Indeed, signs point to FXUA/VIU serving as a “visa mill” rather than a legitimate educational institution. As Inside Higher Ed explains [182], the term “visa mill” refers to a sham operation where an institution “offers little by way of educational value,” but instead lures international students through its ability to offer access to student and work visas, while exploiting them by charging exorbitant tuition costs. FXUA/VIU’s accreditor, the Accrediting Council for Independent Colleges and Schools (ACICS), has long faced accusations [182] of certifying such institutions.
In 2019, Inside Higher Ed reported [183] that FXUA/VIU’s “appears to exist primarily to enroll international students,” finding that over the previous five years, “the percentage of students from North America varied between 1 and 3 percent”. Auditors found that the the student [181] body was largely comprised of international students with an “abysmally poor command” of the English language. The students were charged [181] $2,178 per graduate class and $1,266 per undergraduate class to receive their “patently deficient” education.
Although Virginia International University reached an agreement with state regulators that allowed it to continue operating and has rebranded itself as Fairfax University of America, significant concerns remain about the university, along with its subsidiary Newlines Institute.
Just days before Newlines Institute’s report on China was released, its FXUA’s accreditation was once again in potential jeopardy. On March 5, an advisory board to the US Department of Education recommended terminating recognition for ACICS [35]. The National Advisory Committee on Institutional Quality and Integrity voted 11-to‑1 to recommend that ACICS lose the federal recognition it needs to operate.
The advisory committee made the same recommendation in 2016, leading to the ACICS’s recognition being revoked under the Obama administration, before recognition was restored to the troubled accreditor in 2018 by then-President Trump’s Secretary of Education, the infamous privatization activist and oligarch Betsy Devos.
The Wallenberg Centre: A haven for anti-China hawks and regime-change lobbyists
Newlines Institute published its report in collaboration with The Raoul Wallenberg Centre for Human Rights. The report’s principal author, Yonah Diamond, is legal counsel for The Wallenberg Center, and many of the report’s signatories hold affiliations with the organization.
Based in Montreal, The Wallenberg Centre was founded by Irwin Cotler, former Minister of Justice and Attorney General of Canada. While often touted as a “human rights champion”, Cotler is, in fact, a champion of the “responsibility to protect” and “humanitarian intervention” doctrines, regularly invoked by Western states in order to justify imperial interventions in the global south.

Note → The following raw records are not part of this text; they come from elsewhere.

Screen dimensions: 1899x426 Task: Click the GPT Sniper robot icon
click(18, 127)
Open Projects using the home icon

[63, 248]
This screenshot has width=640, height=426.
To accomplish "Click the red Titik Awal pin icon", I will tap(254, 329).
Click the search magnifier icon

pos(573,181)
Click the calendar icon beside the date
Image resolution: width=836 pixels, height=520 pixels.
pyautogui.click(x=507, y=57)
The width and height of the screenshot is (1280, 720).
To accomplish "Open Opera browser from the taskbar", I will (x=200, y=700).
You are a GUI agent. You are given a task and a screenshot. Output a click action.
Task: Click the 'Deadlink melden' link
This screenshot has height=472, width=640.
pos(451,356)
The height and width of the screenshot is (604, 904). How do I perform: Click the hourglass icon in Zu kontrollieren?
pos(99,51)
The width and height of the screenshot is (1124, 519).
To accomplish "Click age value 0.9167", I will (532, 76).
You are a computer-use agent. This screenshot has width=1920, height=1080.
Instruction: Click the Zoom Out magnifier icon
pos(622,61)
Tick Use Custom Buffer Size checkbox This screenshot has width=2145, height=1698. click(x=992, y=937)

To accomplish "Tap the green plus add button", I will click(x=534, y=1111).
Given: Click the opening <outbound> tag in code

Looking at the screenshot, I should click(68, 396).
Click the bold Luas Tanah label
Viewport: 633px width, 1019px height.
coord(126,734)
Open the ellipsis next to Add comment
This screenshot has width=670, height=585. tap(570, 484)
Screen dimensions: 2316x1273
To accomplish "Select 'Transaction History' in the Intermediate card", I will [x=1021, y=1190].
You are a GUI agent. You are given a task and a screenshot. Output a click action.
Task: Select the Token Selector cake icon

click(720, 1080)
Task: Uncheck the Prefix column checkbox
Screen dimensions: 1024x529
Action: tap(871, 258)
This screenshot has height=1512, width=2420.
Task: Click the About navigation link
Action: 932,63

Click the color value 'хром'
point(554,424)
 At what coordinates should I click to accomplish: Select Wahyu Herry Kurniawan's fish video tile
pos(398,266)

Cotler routinely levels propagandistic accusations of human rights abuses, atrocities, and genocide in service Western imperialism, including interventions in Libya [184] and Syria [185], Iran [186], and Venezuela [187], where Cotler served as legal counsel [188] for far-right, US-backed Venezuelan coup leader Leopoldo López [189]. Lopez’s wife, Lilian Tintori, holds an advisory position at The Wallenberg Centre.
Cotler is also active in Haiti [190], serving as the Minister of Justice in the Canadian administration that worked with the US and France to help overthrow former Haitian President Jean-Bertrand Aristide in 2004. In 2014, Cotler invited Maryam Rajavi [191], leader of the exiled Iranian MEK cult, to speak on Canada’s parliament hill. Four years later, he nominated US and UK-funded Syrian White Helmets for the Nobel Peace Prize [192].
Justin Trudeau taps Irwin Cotler, the Canadian version of Alan Dershowitz, as de facto anti-Palestinian czar. Cotler will lead the center-left government’s assault on free speech and policing of Palestine solidarity organizing. https://t.co/UK7HXdKGlZ [193]— Max Blumenthal (@MaxBlumenthal) November 26, 2020 [194]
Cotler is an ardent supporter of Israeli apartheid [195] and longtime advisor to Moshe Ya’alon, former Israeli Defense Minister and Chief of Staff of the Israeli military. Cotler has played significant role in the Canadian government’s efforts to equate criticism of Israel with anti-Semitism [196] and smear the nonviolent boycott, divestment and sanctions (BDS) movement [197] for Palestinian rights.
Cotler has long harbored hostile sentiments towards China. For a number of years, Cotler served on the international legal team for Chinese anti-government dissident Liu Xiaobo, a right-wing ideologue [69] who called for the privatization and “Westernisation” of China, ardently supported former President George W. Bush, and cheered on US wars on Vietnam, Afghanistan, and Iraq.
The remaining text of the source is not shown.